The government today said there is no proposal to ban futures trading in essential commodities to control inflation.
"No study has identified forward trading as one of the reasons for spurt in agri-commodity prices," Minister of State for Consumer Affairs, Food and Public Distribution K V Thomas said in a written reply to the Lok Sabha.
The minister pointed out that the FMC had suspended futures trading in some commodities, but prices continued to rise even after suspension.
"... No purpose will be served by banning forward trading in essential commodities. Accordingly, the government does not propose to ban forward trading in essential commodities," he added.
The minister noted that the committee set up by the government under the chairmanship of Abhijit Sen and the analysis done in the annual report of the RBI for 2009-10 have come to the conclusion that forward trading is not the reason for any inflation in prices of commodities in India.
The RBI report has attributed inflation primarily to structural constraints in augmenting supplies, coupled with rising demand in the fast-growing economy, Thomas added.
At present, forward trading is suspended in toor, urad and rice, Thomas said, adding that trading is allowed in wheat, chana, barley, potato, mustard seed, refined soya oil, refined mustard oil, gur and sugar.
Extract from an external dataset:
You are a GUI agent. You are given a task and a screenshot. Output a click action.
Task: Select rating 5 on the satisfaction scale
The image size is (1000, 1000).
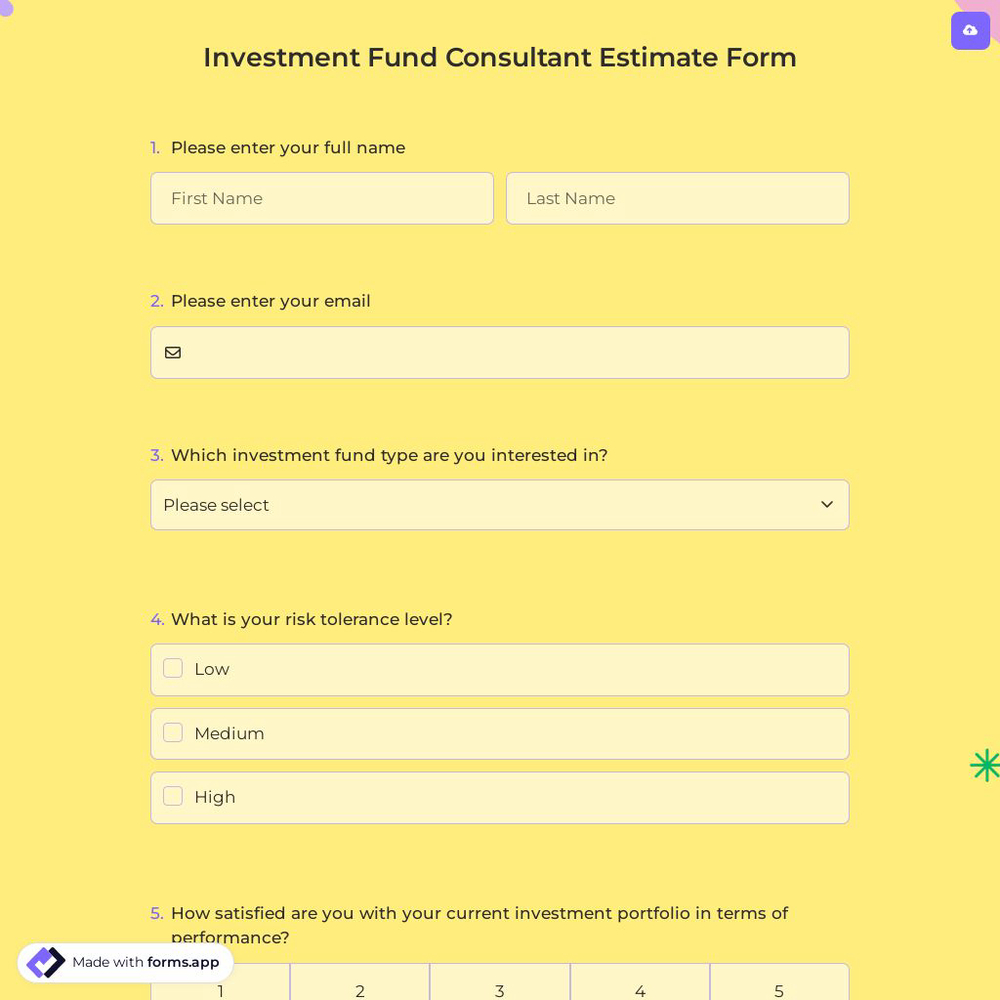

On a question whether small and marginal farmers have benefited from forward trading in essential commodities, Thomas replied that these farmers have small or no marketable surplus of food crops and small quantities of cash crops.
"Hence, only a small percentage of farmers are involved in marketing their produce," Thomas said.
"Given the standard size of futures market contracts and mark-to-market daily obligations, it is not possible for them to trade in futures contracts in the present circumstances till the relatively more easily manageable 'option' contracts are permitted in commodity exchanges," he added.
The minister informed that the "easily manageable 'options' contract" will be possible after amendment in the Forward Contracts (Regulation) Act.
Commodity exchanges are working on several models of "aggregation", in which organisations such as farmers' groups, Regional Rural Banks (RRBs), Farmer's Cooperative Marketing Boards (FCMB), etc, are trying to provide an interface between farmers and the exchanges, he added.
Thomas cited the example of rubber producer cooperatives in Kerala on the issue of farmers participating in futures trading with organisational support.
However, the futures market has been benefiting the farmers indirectly to some extent, as they are now able to bargain for a better price, Thomas said.